I used to think $700 was too much for an office chair. I was wrong.

When I first started managing procurement for a mid-size engineering firm in 2019, I had a budget of about $45,000 annually for office furniture. My instinct was to maximize quantity: get as many chairs and desks as possible for the money. Cheap task chairs at $250 each? Yes, please. Herman Miller Aeron at $1,000+? No way.

Now, after tracking every single invoice and repair cost across six years, I see it completely differently. The $250 chair cost us more than $1,200 over three years. The Aeron cost us about $1,050 over the same period. The cheap option was actually more expensive. Here's exactly how that math works — and why I now believe total cost of ownership (TCO) matters more than initial price.

The hidden cost breakdown: my three years of data

In Q1 2023, I sat down with our cost tracking system — a spreadsheet I've maintained religiously since 2019 — and analyzed our office chair spend. We had 60 chairs in the office: 30 were budget models ($250-350), 20 were mid-range ($500-700), and 10 were Aeron chairs ($950-1,100).

Over three years, here's what I found:

1. Replacement frequency killed the budget

Within 18 months, five budget chairs had broken mechanisms — gas lifts failing, armrests cracking. We replaced four ($250 each) and repaired one ($85). Meanwhile, zero Aeron chairs needed anything beyond basic cleaning in that timeframe. I calculated: budget chairs had a 16% failure rate per year; Aeron had about 1%.

That's a big deal when you multiply it across an office. For us, the replacement cost alone added $1,000 in extra spend — roughly the price of one Aeron.

2. Productivity loss is real — and expensive

I'm not talking about vague 'ergonomic benefits'. I'm talking about concrete time and health costs. In our 2022 end-of-year survey (the one HR sends out), we asked about comfort. Among budget chair users, 12 reported lower back pain that they attributed to their chair. Three went to a chiropractor. One took two weeks of sick leave. I can't put a direct dollar figure on that, but I can point to the 23% higher report rate for discomfort-related complaints in the budget chair group.

When I compared our quarterly health insurance claims data (anonymized, obviously), the correlation was visible. I'm not a doctor, but I know that lower back issues don't help productivity or morale.

3. Resale value — the hidden upside

Here's something I didn't expect: when we moved offices in 2024, we sold 8 of our 10 Aeron chairs on the secondary market. They were 3-5 years old, well-maintained, and we got $400-$500 each — around 40% of original value. The budget chairs? Zero resale value. They went to a recycling center. That $3,200 in resale effectively lowered the net cost of each Aeron to about $700 over those three years.

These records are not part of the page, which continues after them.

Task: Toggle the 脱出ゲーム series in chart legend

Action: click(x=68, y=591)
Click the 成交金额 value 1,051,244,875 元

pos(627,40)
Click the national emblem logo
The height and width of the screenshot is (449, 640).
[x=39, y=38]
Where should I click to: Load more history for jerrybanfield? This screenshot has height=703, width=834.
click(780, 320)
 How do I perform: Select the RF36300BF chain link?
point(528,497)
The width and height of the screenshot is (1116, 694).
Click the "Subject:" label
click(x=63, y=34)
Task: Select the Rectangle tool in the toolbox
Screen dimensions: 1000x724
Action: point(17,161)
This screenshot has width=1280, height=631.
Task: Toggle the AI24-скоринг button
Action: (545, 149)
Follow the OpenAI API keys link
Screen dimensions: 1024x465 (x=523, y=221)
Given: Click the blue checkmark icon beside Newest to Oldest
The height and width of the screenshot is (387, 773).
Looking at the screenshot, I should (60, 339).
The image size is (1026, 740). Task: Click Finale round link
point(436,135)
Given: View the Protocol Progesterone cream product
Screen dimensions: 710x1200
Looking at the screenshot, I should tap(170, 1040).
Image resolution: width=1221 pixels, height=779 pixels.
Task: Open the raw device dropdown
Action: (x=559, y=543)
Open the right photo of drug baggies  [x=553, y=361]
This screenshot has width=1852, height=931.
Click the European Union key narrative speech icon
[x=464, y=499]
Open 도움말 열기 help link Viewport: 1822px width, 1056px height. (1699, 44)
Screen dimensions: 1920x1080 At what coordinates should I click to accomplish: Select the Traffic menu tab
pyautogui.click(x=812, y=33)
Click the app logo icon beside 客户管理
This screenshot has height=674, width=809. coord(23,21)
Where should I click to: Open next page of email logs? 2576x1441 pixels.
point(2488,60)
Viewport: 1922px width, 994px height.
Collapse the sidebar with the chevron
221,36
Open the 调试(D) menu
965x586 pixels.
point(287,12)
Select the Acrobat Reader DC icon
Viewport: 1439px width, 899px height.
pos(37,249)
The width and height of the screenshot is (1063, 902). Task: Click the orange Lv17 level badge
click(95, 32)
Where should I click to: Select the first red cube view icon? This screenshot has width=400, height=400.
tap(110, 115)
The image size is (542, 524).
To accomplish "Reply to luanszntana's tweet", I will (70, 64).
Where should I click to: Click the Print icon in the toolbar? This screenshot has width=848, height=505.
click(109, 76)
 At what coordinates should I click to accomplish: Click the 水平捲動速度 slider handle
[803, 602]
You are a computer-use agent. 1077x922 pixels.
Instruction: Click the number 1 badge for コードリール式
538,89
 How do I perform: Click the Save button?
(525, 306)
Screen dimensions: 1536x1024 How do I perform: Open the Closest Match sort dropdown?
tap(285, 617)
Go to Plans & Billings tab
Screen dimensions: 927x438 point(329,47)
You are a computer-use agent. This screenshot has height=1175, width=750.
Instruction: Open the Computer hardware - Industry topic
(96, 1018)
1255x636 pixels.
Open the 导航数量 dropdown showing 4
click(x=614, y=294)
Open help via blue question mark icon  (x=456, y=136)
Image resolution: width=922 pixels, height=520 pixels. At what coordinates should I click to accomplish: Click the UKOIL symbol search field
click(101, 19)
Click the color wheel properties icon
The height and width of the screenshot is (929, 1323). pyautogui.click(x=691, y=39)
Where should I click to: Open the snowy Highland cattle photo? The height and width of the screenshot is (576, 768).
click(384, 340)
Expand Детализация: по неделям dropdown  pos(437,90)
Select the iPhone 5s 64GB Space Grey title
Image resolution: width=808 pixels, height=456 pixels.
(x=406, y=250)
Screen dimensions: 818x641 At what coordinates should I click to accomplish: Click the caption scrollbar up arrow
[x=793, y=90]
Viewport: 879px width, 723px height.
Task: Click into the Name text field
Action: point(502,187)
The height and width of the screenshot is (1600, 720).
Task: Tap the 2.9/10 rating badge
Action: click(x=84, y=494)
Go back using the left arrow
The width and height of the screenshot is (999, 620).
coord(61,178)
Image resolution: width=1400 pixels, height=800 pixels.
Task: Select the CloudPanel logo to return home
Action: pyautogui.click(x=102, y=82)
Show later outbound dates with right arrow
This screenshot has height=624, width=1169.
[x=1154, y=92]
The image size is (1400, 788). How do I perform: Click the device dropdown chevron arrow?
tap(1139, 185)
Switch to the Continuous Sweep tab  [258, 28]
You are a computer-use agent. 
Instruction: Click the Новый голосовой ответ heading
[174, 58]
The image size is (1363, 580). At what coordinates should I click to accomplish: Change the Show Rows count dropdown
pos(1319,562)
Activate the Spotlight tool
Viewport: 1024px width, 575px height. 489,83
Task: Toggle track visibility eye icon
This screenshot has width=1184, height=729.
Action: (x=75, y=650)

Net cost comparison (3 years):

  • Budget chair: $250 initial + $85 repair = $335, but replaced after 18 months. Over 3 years: ~$500 effective cost, zero resale.
  • Aeron: $1,050 initial - $450 resale = $600 net cost over 3 years.

The upfront difference? $800. The three-year difference? About $100 in Aeron's favor. And the Aeron will likely last another 5-8 years.

What I would have told my 2019 self

Look, I'm not saying every company should buy Herman Miller chairs. Our situation is specific: 60-person office, predictable headcount, stable budget. If you're a startup with 10 people and uncertain cash flow, the calculus changes. You might prioritize flexibility over long-term cost optimization. That's fine.

But if you have a stable team and you're planning to be around for 3+ years, I think spending $800-1,200 on a quality chair is actually cheaper than spending $250-400 on a budget one. That sounds counterintuitive — I didn't believe it either until I ran the numbers.

How to do your own TCO analysis

If you want to test this for your own office, here's the simple spreadsheet I use:

  1. Initial purchase price (including shipping, tax, setup)
  2. Expected lifespan (in years)
  3. Annual repair/maintenance cost
  4. Replacement frequency (if any)
  5. Resale value at end of use
  6. Formula: (Price + Maintenance - Resale) / Years of Use = Annual Cost

For example: a $1,000 chair that lasts 8 years with $50 annual maintenance and $400 resale gives you ($1,000 + $400 - $400) / 8 = $125/year. A $300 chair that lasts 2 years with $30 annual maintenance and zero resale gives you ($300 + $60) / 2 = $180/year.

The math doesn't lie. But (and this is important) this worked for us — our office has predictable usage, no extreme wear conditions, and regular cleaning. If you're a warehouse or a creative studio with heavy daily use, YMMV.

I haven't bought a budget office chair since 2021. My team now sits on Aerons. My CFO approved the budget — after I showed him the TCO spreadsheet, not the price tag.